Laura Anderson, a doctoral student in the San José Gateway PhD program, works at IBM Research – Almaden, the birthplace of the first commercial hard-disk drive and relational databases. Her professional surroundings provide inspiration for her library science PhD dissertation, which will examine information sharing practices for virtual teams.
“A lot of people at IBM work in technically intensive jobs,” Anderson said. “For me, the whole reason we have all of these computing environments and hardware and software tools boils down to the mission of making information available to people.”
Anderson, who is in the pre-research phase of her dissertation, plans to examine information sharing within a geographically distributed software development team. In particular, Anderson hopes to examine how members of the team seek to find the “right information” through both formal and informal channels. “You want the right flows of information, but you don’t want too much,” she said.
Anderson has worked at IBM in Silicon Valley for 28 years and is well-versed in participating in collaborative, geographically distributed teams. She’s worked on projects that include a joint study in the mid-1990s with the Institute for Scientific Information that looked at coupling online bibliographic data with published articles, and on a project to make patent information available online with accompanying metadata. “And now I am lucky to have the opportunity to explore the information questions surrounding massive interconnections of systems, data, and people in IBM’s Smarter Planet initiative,” she noted.
Anderson started working at IBM shortly after she received her MLIS degree from Syracuse University, and she went on to earn a second masters degree, in Computer Science, while working full-time.
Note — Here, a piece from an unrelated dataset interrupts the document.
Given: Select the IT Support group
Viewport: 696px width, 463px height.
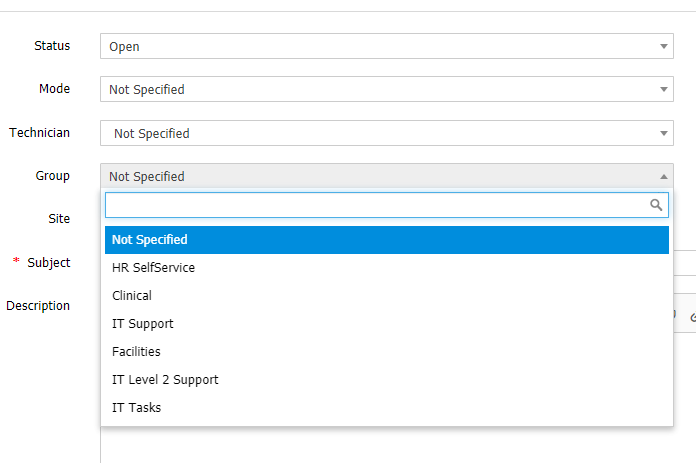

She decided to pursue a doctoral degree in the San José Gateway PhD Program because she liked the “innovative and unique” international partnership between SLIS and the Queensland University of Technology (QUT) in Australia, as well as the blending of twice yearly in-person meetings and online collaboration. “There is no other comparable Library and Information Science doctoral program,” she said. “The broad expertise of SLIS and QUT faculty members provides a stimulating research community for doctoral students.”
Anderson intends to use her doctoral research to develop a reputation for expertise in the field of information sharing within IBM, as well as in the professional software development and information science communities and the wider academic community.